Each Kaggle submission must include two completed forms, one for the analysis of GJ 3929 b, and another for LHS 1140 b. The forms ask questions about your team, data reduction process, assumptions, and analysis.

The blank form template is packaged with rocky_worlds_data_challenge. The recommended way to create a local editable copy is to load that packaged template with Form.blank() and save it:

import rocky_worlds_data_challenge as rw

form = rw.Form.blank()
form.save("form_GJ3929b.json", overwrite=True, validate=False)

There are a few ways to fill in a form:

Load and save a blank form in Python with Form.blank().
Load an existing form in Python with Form(path='/path/to/form.json').
Interactively create a new form or edit an existing one with interactive_form().

Load a blank form in Python with `Form.blank()`¶

form = Form.blank() creates a blank form to fill in. Each question is an entry in form.dictionary.
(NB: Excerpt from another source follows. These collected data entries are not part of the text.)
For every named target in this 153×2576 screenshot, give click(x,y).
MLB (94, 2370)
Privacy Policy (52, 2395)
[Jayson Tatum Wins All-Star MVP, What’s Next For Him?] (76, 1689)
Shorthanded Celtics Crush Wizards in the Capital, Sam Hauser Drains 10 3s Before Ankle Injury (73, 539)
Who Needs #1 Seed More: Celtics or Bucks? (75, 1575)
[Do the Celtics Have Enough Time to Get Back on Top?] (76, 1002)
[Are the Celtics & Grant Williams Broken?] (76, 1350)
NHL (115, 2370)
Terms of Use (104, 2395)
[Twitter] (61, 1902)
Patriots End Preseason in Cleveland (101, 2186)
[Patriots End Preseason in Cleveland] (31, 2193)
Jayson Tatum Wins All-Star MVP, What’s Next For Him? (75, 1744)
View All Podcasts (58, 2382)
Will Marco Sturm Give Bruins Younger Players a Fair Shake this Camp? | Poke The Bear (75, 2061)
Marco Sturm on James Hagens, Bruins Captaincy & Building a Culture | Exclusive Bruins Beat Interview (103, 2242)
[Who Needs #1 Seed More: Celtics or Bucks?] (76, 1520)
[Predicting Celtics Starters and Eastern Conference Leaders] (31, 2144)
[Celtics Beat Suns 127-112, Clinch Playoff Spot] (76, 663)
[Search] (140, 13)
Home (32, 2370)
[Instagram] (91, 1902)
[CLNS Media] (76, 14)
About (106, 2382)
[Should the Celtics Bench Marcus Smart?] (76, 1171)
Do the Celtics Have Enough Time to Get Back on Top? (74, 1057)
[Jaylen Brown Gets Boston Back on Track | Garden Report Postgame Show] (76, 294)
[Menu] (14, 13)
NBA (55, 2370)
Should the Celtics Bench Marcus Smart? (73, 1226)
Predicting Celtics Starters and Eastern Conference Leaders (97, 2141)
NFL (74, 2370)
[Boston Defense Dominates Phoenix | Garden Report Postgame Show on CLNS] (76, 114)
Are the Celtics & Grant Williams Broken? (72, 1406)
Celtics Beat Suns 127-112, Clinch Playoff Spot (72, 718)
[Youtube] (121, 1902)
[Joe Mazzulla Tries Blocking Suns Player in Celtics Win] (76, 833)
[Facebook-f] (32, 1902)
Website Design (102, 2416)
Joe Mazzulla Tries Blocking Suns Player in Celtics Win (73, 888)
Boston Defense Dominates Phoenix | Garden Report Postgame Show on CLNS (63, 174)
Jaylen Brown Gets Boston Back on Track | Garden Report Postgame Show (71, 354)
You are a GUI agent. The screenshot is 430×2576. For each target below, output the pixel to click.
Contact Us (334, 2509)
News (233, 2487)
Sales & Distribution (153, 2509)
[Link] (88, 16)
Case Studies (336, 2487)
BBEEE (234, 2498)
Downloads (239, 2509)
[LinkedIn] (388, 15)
You can fill in the form programmatically in Python.

form = rw.Form.blank()

# Each entry has a number as its key in form.dictionary,
# where the question number is formatted as a zero-padded string.

# Each entry is also a dictionary, containing several components:
# prompt, description, required, format, example, response.

form.dictionary['01']['response'] = "GJ 3929 b"

prompt = form.dictionary['01']['prompt']
response = form.dictionary['01']['response']

print(f"{prompt}: {response}")

Load an existing form in Python¶

If you’d like to start by modifying an existing form on your machine, use:

import rocky_worlds_data_challenge as rw

form = rw.Form(path='/path/to/form.json')

Interactively create and edit forms in the Jupyter notebook¶

Run the following to open an interactive widget in this Jupyter notebook for creating, editing, validating, and saving these JSON forms. The widget will appear below the executed cell.

The form will try to follow your notebook theme automatically. If your editor renders the form with poor contrast, you can force a theme with rw.interactive_form(theme='dark') or rw.interactive_form(theme='light').

rw.interactive_form()

4. Results¶

All results are combined into a single object which can write out your submission into a ZIP archive.

results = rw.Results(
    posterior_GJ_3929_b=posterior_GJ_3929_b,
    photometry_GJ_3929_b=photometry_GJ_3929_b,
    form_GJ_3929_b=rw.Form(path='/path/to/form_GJ3929b.json'),
    posterior_LHS_1140_b=posterior_LHS_1140_b,
    photometry_LHS_1140_b=photometry_LHS_1140_b,
    form_LHS_1140_b=rw.Form(path='/path/to/form_LHS1140b.json'),
)

# write `submission.zip` to the same directory as this notebook:
results.to_submission('submission.zip', overwrite=True)